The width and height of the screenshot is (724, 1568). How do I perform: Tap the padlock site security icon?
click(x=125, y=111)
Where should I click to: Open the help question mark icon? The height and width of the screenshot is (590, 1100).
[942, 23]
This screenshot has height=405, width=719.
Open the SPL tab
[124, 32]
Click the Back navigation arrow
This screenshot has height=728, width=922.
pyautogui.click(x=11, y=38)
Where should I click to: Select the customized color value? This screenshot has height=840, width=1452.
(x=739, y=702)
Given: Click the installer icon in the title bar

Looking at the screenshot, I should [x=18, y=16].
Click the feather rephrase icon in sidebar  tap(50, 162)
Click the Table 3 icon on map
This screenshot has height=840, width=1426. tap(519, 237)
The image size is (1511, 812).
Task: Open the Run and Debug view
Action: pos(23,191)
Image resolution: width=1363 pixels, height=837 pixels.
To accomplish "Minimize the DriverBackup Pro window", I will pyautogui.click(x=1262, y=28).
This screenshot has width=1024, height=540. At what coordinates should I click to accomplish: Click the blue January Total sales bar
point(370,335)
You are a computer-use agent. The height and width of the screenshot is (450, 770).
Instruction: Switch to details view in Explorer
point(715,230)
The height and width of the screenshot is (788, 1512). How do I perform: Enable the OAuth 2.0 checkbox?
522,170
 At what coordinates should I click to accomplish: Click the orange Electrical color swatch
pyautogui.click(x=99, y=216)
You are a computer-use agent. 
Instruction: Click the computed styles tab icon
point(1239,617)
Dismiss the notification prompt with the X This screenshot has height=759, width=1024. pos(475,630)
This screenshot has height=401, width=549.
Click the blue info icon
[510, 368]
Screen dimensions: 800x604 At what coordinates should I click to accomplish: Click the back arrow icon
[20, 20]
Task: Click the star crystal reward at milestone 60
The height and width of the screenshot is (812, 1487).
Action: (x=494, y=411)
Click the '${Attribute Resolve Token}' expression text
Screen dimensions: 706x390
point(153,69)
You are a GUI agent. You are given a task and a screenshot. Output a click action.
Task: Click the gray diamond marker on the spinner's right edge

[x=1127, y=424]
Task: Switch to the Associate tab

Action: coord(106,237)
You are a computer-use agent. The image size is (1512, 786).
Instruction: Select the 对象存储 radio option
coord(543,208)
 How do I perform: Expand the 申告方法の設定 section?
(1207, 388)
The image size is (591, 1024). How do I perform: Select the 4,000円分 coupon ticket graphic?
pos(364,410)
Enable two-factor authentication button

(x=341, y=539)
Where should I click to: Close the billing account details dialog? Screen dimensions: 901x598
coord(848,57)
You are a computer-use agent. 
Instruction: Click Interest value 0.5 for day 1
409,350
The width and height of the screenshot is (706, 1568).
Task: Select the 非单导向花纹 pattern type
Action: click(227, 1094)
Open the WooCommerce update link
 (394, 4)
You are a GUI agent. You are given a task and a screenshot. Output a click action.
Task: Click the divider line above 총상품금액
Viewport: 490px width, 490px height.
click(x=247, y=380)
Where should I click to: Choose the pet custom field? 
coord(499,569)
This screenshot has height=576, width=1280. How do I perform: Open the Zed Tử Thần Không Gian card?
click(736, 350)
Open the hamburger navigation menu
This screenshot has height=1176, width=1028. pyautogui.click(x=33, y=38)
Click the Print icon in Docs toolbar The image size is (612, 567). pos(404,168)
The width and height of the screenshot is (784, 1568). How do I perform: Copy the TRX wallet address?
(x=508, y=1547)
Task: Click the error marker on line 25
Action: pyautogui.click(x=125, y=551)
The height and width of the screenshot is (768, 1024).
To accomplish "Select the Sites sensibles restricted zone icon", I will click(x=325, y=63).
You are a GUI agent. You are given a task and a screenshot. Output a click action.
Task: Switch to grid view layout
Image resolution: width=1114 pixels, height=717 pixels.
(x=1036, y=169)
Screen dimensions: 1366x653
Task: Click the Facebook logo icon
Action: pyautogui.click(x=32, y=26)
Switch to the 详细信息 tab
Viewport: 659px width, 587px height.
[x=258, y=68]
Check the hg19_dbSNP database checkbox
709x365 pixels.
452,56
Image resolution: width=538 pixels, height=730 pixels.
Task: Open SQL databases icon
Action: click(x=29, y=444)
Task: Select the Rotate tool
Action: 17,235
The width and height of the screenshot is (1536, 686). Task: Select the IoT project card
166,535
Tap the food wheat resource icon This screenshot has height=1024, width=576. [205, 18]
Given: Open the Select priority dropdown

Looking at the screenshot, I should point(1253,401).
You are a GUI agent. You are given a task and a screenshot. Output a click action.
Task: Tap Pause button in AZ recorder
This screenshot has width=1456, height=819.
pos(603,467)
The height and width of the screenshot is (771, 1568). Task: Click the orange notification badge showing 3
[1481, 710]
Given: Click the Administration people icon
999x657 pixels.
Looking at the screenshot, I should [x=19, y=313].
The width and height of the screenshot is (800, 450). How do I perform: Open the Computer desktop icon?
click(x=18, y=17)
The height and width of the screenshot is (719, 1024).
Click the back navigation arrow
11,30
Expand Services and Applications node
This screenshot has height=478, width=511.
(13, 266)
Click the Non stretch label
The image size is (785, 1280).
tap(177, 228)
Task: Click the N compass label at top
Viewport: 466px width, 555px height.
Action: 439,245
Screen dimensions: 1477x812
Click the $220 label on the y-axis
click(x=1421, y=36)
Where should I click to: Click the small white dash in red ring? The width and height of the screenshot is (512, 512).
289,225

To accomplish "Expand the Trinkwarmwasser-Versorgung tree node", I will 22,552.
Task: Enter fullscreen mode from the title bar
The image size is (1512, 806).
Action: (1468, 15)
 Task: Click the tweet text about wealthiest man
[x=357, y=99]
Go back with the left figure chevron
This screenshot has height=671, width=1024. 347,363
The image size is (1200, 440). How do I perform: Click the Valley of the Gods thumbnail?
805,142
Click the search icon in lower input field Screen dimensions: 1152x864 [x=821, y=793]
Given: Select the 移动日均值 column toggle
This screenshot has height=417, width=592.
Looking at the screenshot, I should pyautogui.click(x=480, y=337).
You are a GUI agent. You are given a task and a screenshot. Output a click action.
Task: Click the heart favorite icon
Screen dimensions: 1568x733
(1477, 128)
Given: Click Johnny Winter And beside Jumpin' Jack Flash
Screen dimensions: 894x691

· · · · ·

* Your objective
Could you return exactly the lines above from the line with "The width and height of the screenshot is (784, 1568)." to the line with "Task: Switch to grid view layout", both included, and nothing else?

* Your response
The width and height of the screenshot is (784, 1568). How do I perform: Copy the TRX wallet address?
(x=508, y=1547)
Task: Click the error marker on line 25
Action: pyautogui.click(x=125, y=551)
The height and width of the screenshot is (768, 1024).
To accomplish "Select the Sites sensibles restricted zone icon", I will click(x=325, y=63).
You are a GUI agent. You are given a task and a screenshot. Output a click action.
Task: Switch to grid view layout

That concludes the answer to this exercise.